During his annual address Jan. 8 at the AFBF annual meeting in Phoenix, Duvall reminded the 5,000 farmers and ranchers in attendance that a reliable and profitable supply of labor is central to economic sustainability, and called on Congress to pass legislation to assure farm laborers can work without fear of deportation.
“Without a legal supply of labor, too many farmers face lost crops, and they can’t compete on the world market,” Duvall said.
“Mr. Trump says he wants to keep American jobs from going overseas. One way he can do that is by keeping America’s food production in America.”
During the annual meeting, the American Farm Bureau Federation presented its highest honors, the Distinguished Service Award to Bob Stallman and the Farm Bureau Founders Award to James Quinn, posthumously.
AFBF established the Distinguished Service Award in 1928 to honor individuals who have devoted their careers to serving the national interest of American agriculture. The Farm Bureau Founders Award is a new award to recognize exemplary leadership, service or contributions to Farm Bureau by officers or employees of AFBF and state Farm Bureau organizations.
Stallman served as AFBF president for 16 years, stepping down in 2016. A rice and cattle producer from Columbus, Texas, Stallman became president of the Texas Farm Bureau in 1993, and AFBF president in 2000.
Under Stallman’s leadership, the AFBF brand became stronger, and the organization was retooled for the 21st century. He moved AFBF headquarters from Chicago to Washington, D.C., to strengthen Farm Bureau’s voice and policy influence for its members.
Stallman served as the first chair of the U.S. Farmers and Ranchers Alliance, and was appointed by both the George W. Bush and Obama administrations to serve on the advisory committee for the U.S. Trade Representative, and worked with Agriculture Secretary Tom Vilsack to address the issues facing rural America.

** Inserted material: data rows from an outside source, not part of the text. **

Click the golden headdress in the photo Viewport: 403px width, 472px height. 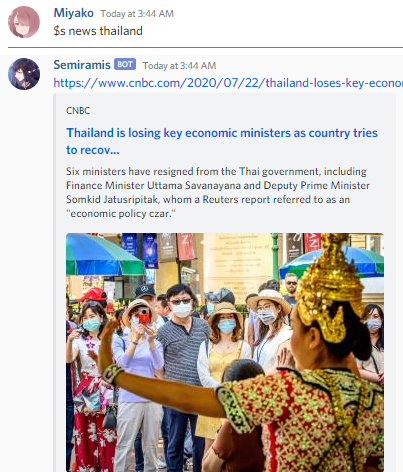click(x=328, y=288)
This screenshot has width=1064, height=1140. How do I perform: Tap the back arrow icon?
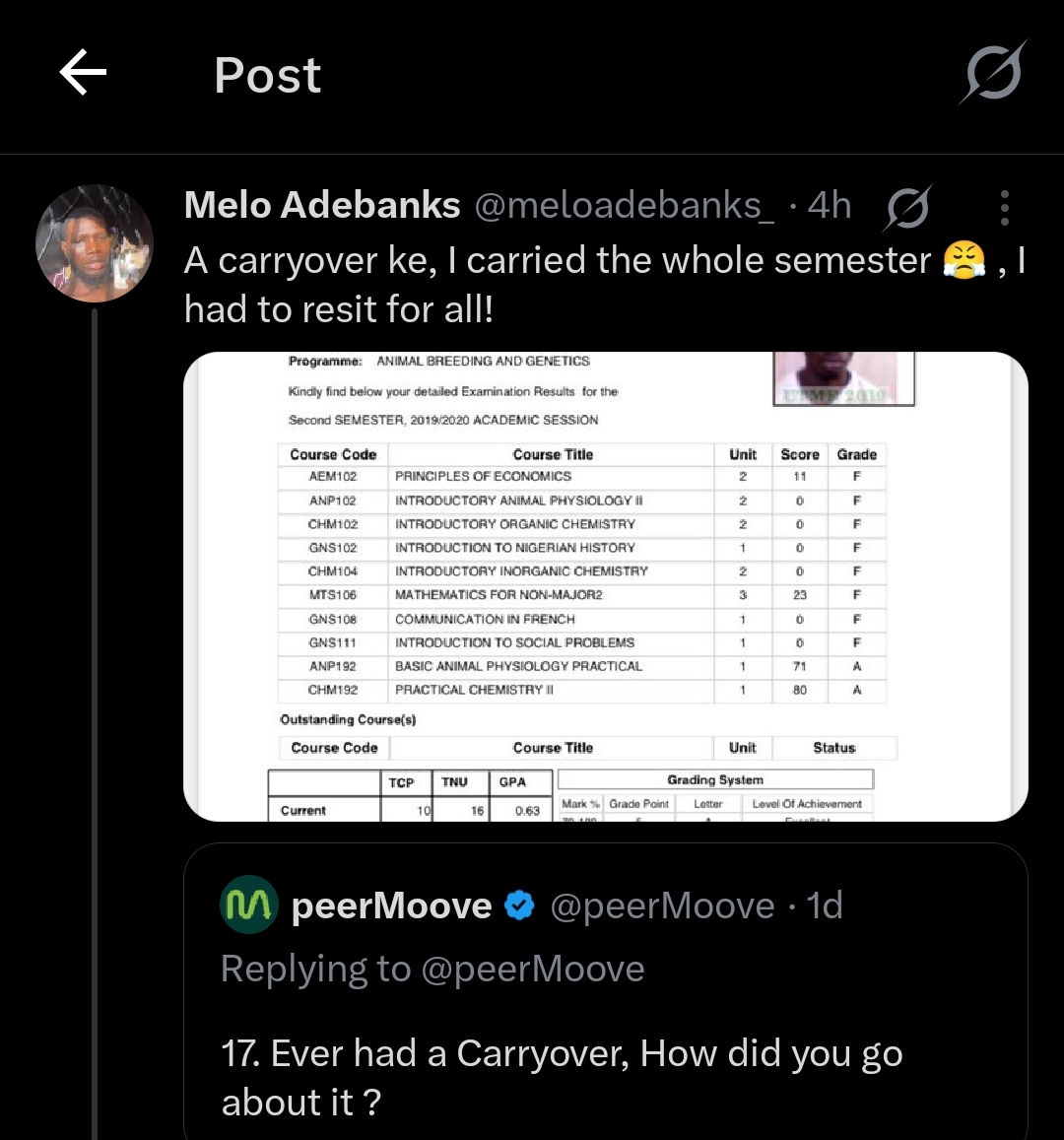pyautogui.click(x=83, y=75)

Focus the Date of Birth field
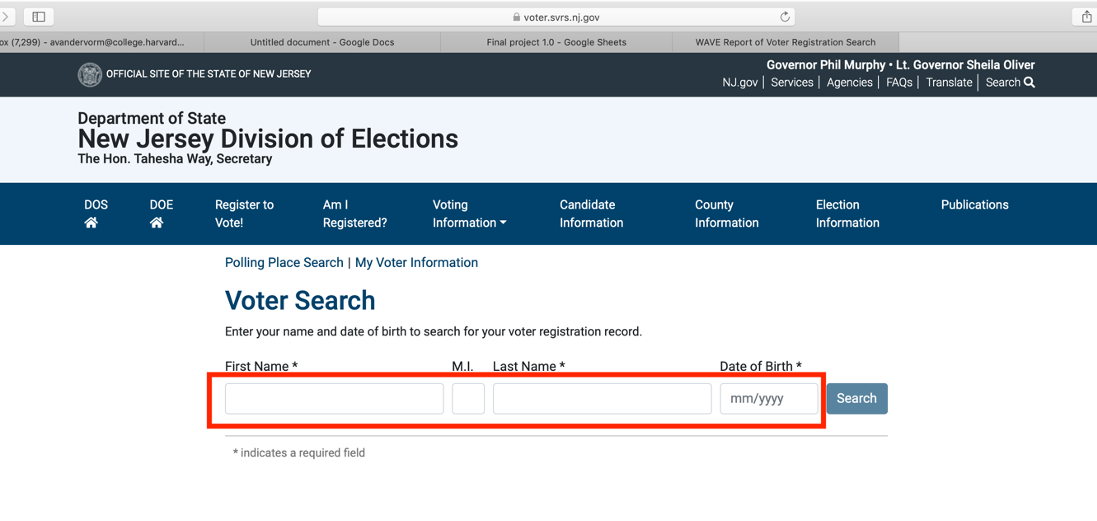click(768, 399)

The secretary called Stallman’s leadership “critically important” in the passage of the farm bill and in helping advance trade opportunities for American agriculture.
More than a century ago, James Quinn was elected as the first president of the first Farm Bureau in the country, Broome County, New York, in 1911. A prominent local dairy farmer, Quinn set an important precedent for the Farm Bureau being directed by farmers and for farmers.

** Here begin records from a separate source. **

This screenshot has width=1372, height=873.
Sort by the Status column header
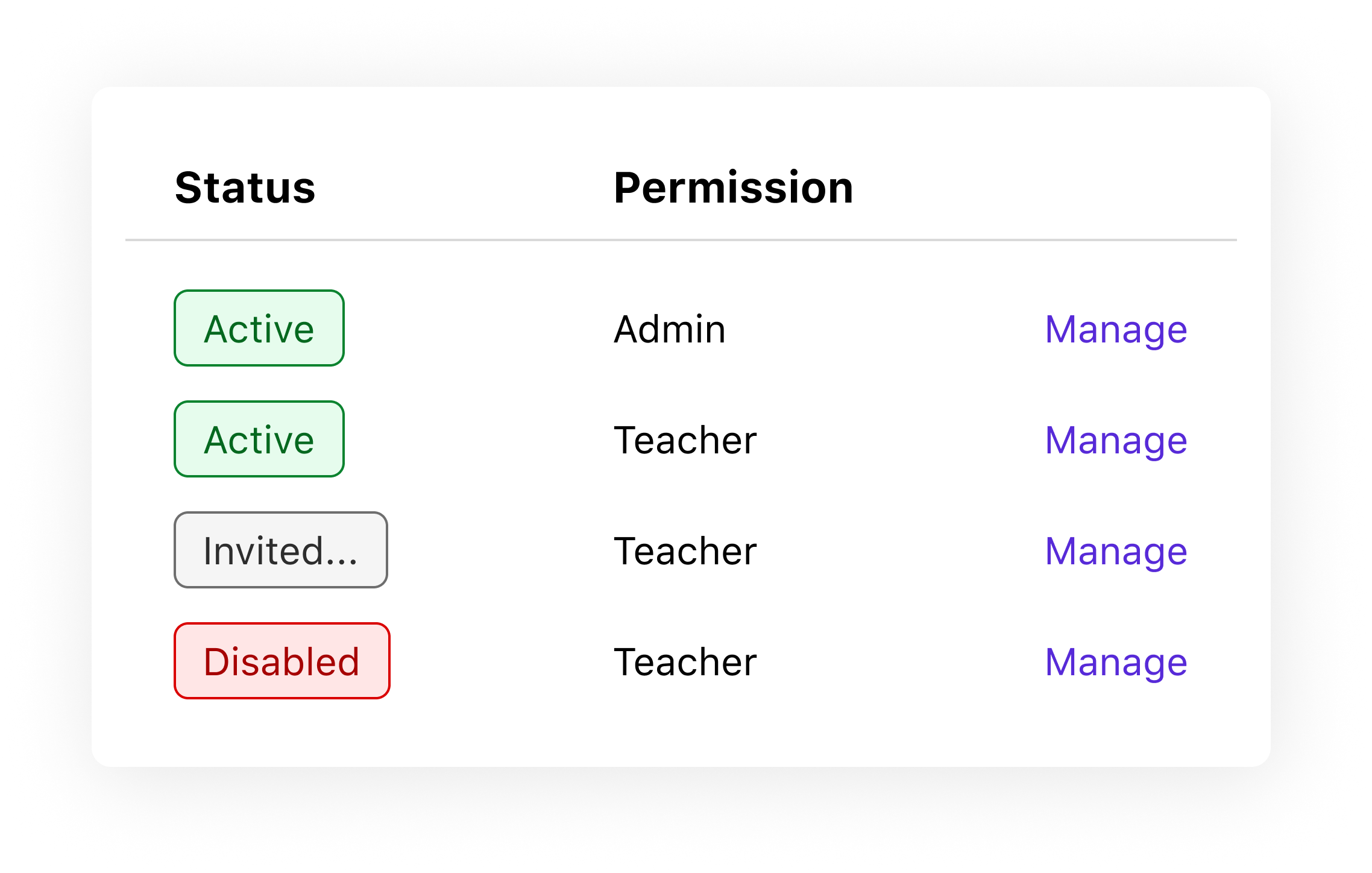245,188
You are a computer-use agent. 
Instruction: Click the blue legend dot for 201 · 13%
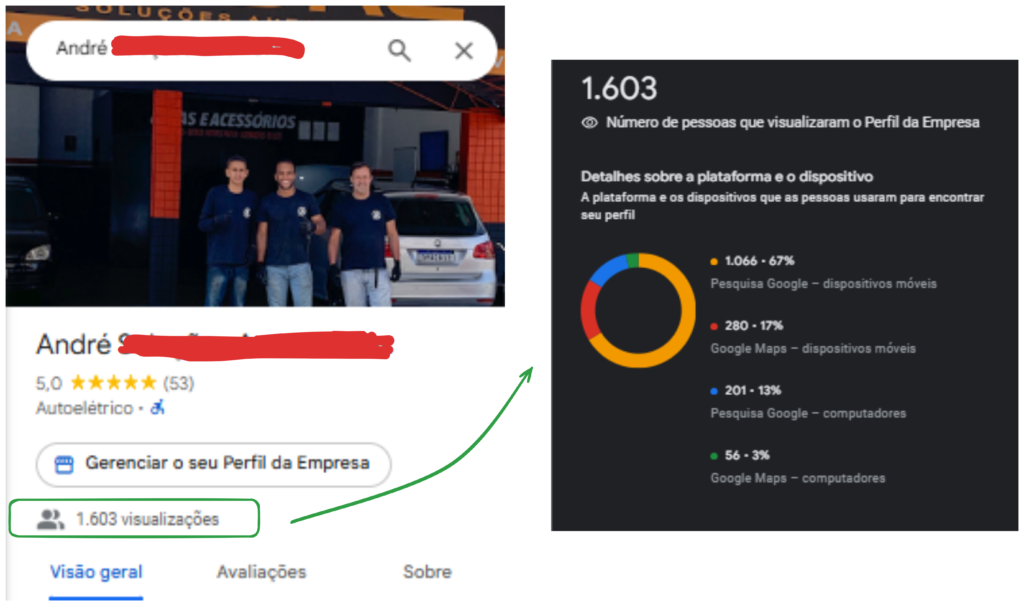(714, 391)
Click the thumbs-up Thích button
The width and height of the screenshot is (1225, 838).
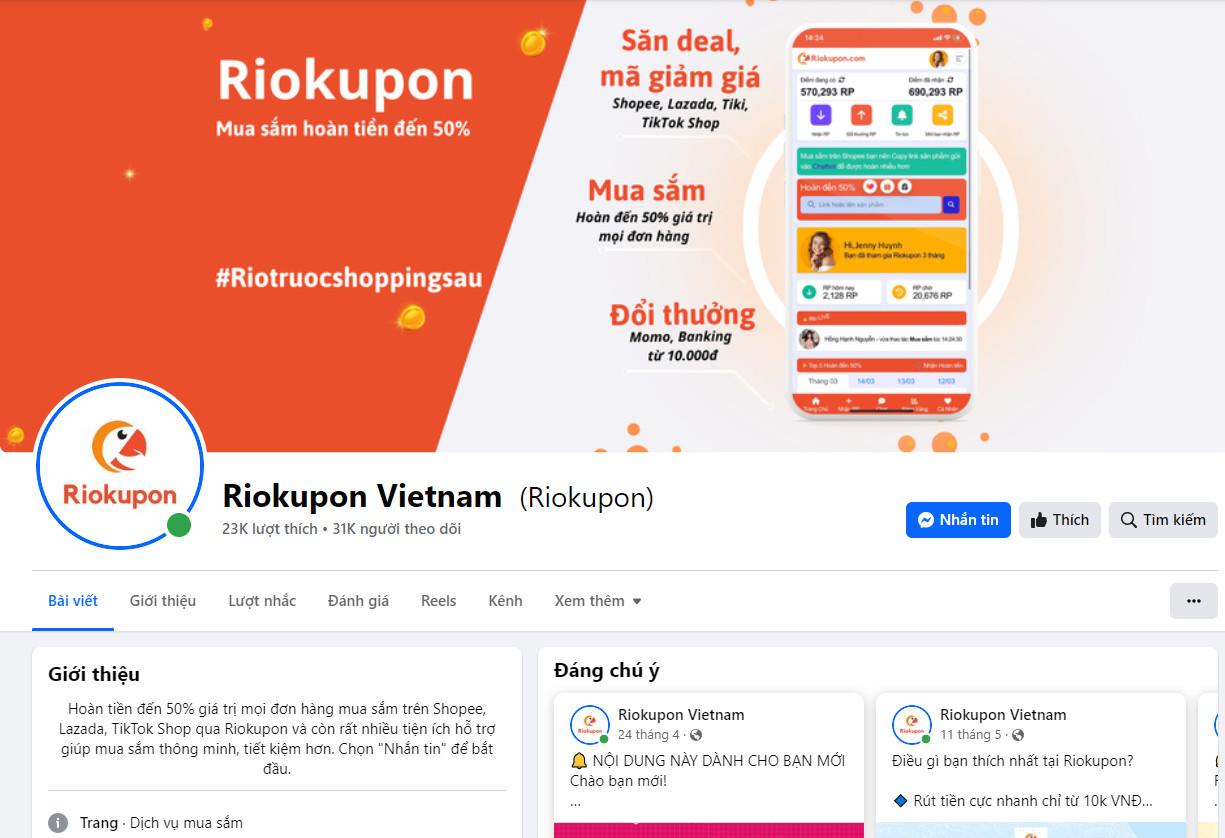click(1060, 520)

“He got it started, and we have so much pride that it happened right here in Broome County,” said Broome County Farm Bureau President Dave Johnson. “I think he must have been a really trusting, respected person from the community because he was willing to accept new ways of farming.”
He worked closely with one of the first county Extension agents in the country, John Barron, who taught Quinn and his neighbors best farming practices for their challenging soil. Quinn led by example, holding the first farm experiments on his land.